Travail? Oui, pour l'hôtellerie ou les métiers de la construction car des grues font partie du décor urbain. Pétrole? C'est la ressource importante du milieu comme dans toute cette région du Moyen-Orient. Congrès? À la quantité d'hôtels récemment bâtis dans le secteur de « la Corniche », il n'y a aucun doute. Au moment de la tenue de la CITES (Conference on International Trade in Endangered Species of wild fauna and flora) à laquelle nous participions avec 2 000 autres personnes, une rencontre sportive d'envergure qui s'y déroulait aussi.

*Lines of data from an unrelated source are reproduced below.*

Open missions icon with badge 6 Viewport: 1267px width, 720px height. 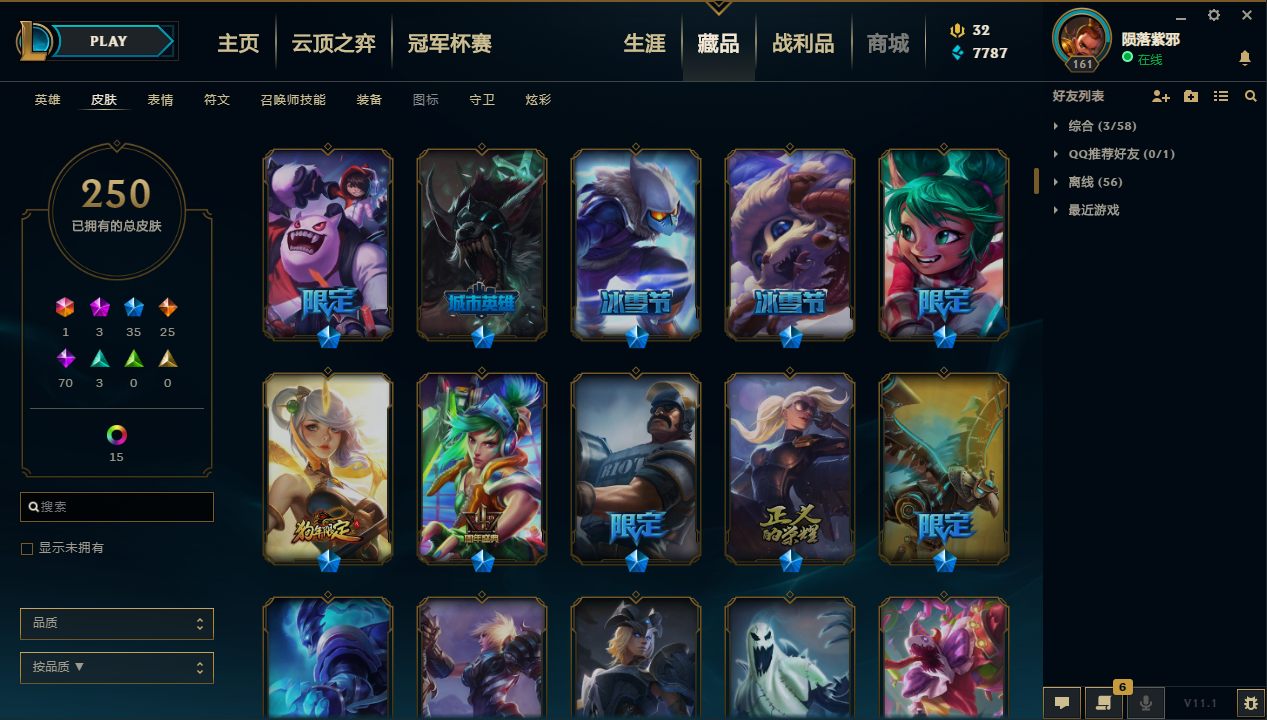point(1104,703)
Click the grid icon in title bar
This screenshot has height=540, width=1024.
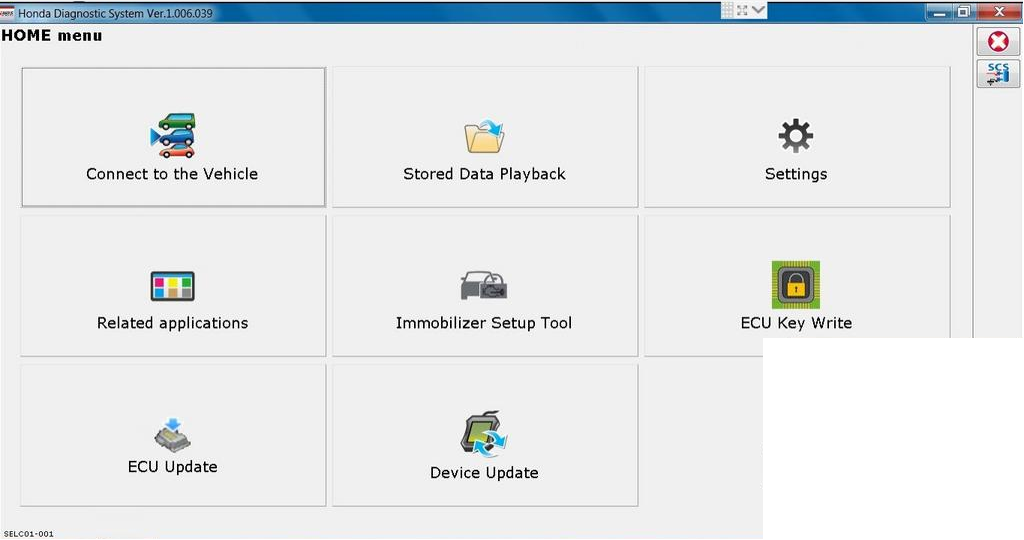(x=727, y=10)
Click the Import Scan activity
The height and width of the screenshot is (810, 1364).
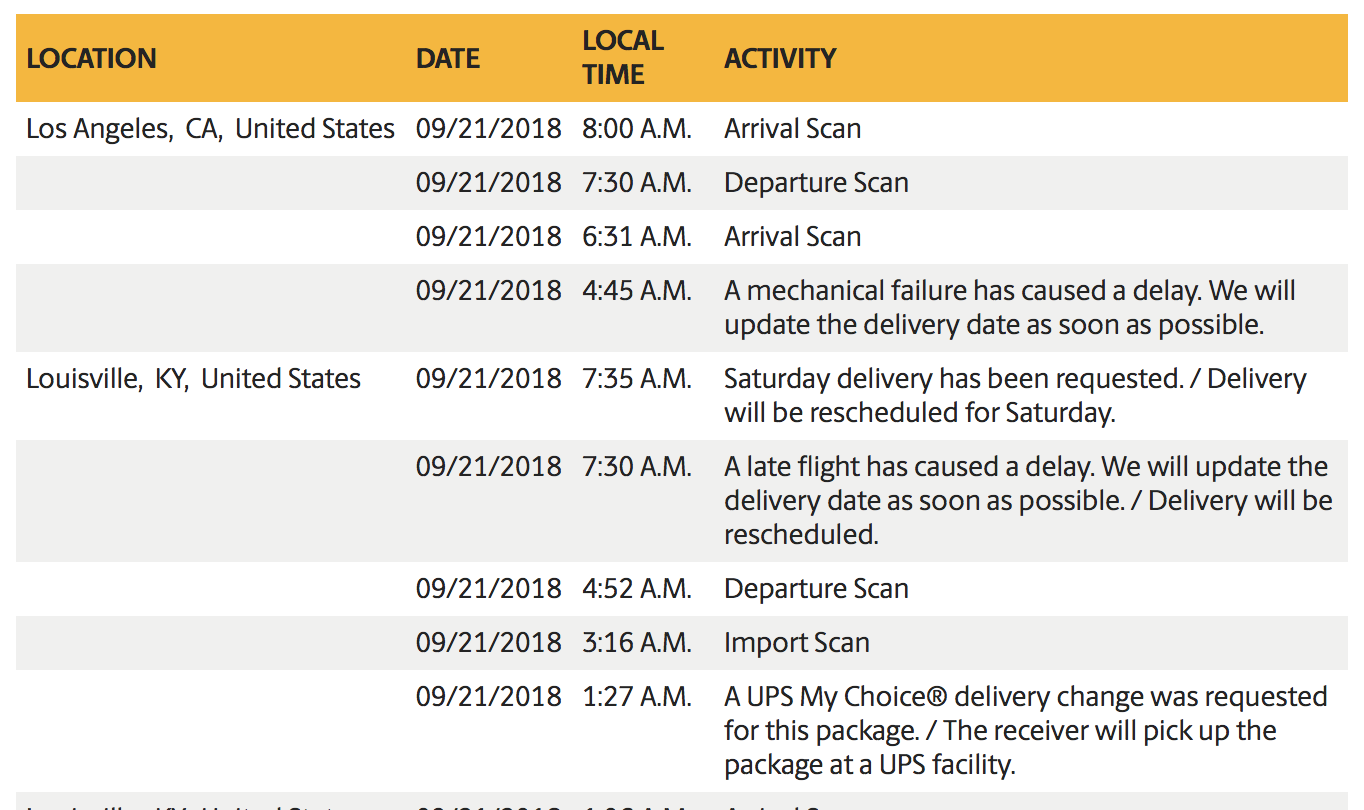797,643
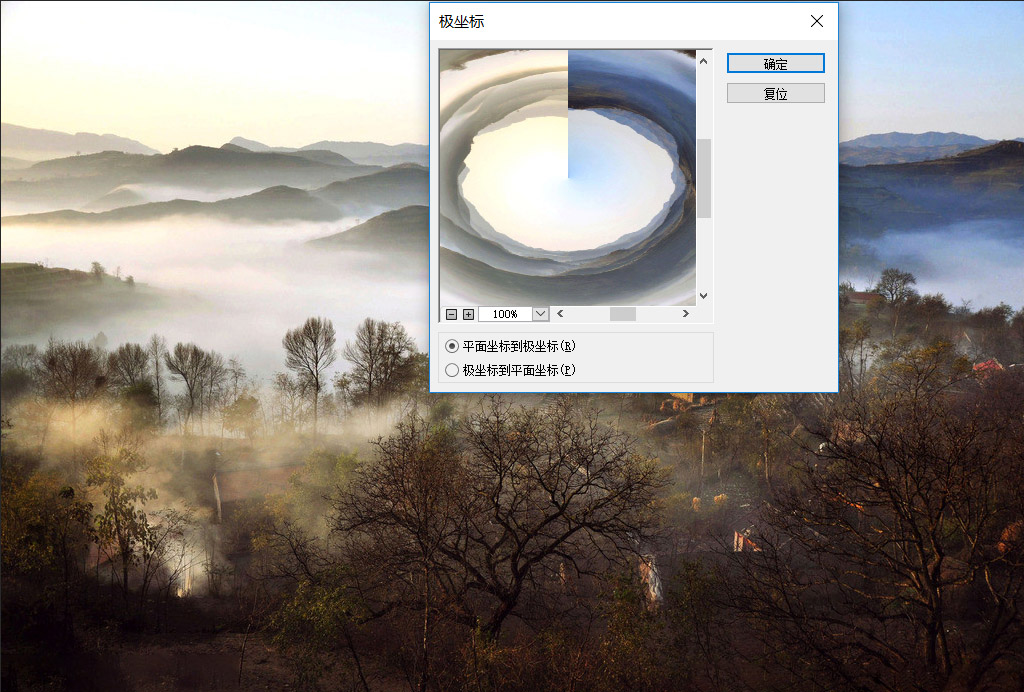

Quand le président de IWMC, Eugène Lapointe, ancien diplomate canadien, nous a demandé, à André, et à moi, si nous voulions l'assister dans la participation à la CITES qui se tenait cette année à Doha, capitale du Qatar, nous nous sommes donc mis à l'étude de ce pays. Péninsule de 12 000 km carrés, sur le golfe Persique, le Qatar existe comme pays indépendant depuis 1971. De ses 1,5 millions d'habitants, 83% vivent à Doha. Ce qui frappe le visiteur, c'est l'effort de reconstruction de toute la ville. Sur un sol désertique, on est arrivé à y faire vivre arbres, fleurs et terrasses. Les nouveaux bâtiments sont futuristes et souvent signés par un architecte réputé. Celui de la Pyramide du Louvre y a le sien! Au Villagio, centre d'achats intérieur couvert, élaboré à la façon d'un village où chaque boutique a une façade typique, nous y avons découvert une patinoire où deux équipes d'adolescents, filles et garçons, jouaient au hockey, avec, sur leurs chandails, le drapeau du Canada!
Monde de contrastes où se côtoient une modernité futuriste et la tradition islamique avec des femmes voilées, l'arrêt de toute activité pour la prière du vendredi, une présence exclusivement masculine à certains endroits. Un gardien en uniforme dans une épicerie m'a fait conclure qu'il n'y avait sûrement pas de vol à l'étalage!
L'accueil y a été cependant chaleureux. À l'hôtel, le personnel entièrement masculin nous était très attentionné. Le gérant du marketing m'a même prêté son bureau les deux jours de la tenue d'un atelier africain dont nous avions la responsabilité. Au Sheraton, centre de la Conférence, le gouvernement du Qatar a assumé les repas des participants tous les midis de la tenue de la CITES et il nous a déplacés en autobus, à une heure trente de route dans le désert, un soir, pour nous y recevoir avec grand déploiement, à un resort gouvernemental sur les rives du golfe Persique, tout ceci sans une goutte d'alcool! L'eau et les jus nous étaient servis dans de belles coupes! Il y avait là une piscine identifiée ‘familiale' où des enfants se baignaient habillés et les mères toutes de noir vêtues et voilées les surveillaient.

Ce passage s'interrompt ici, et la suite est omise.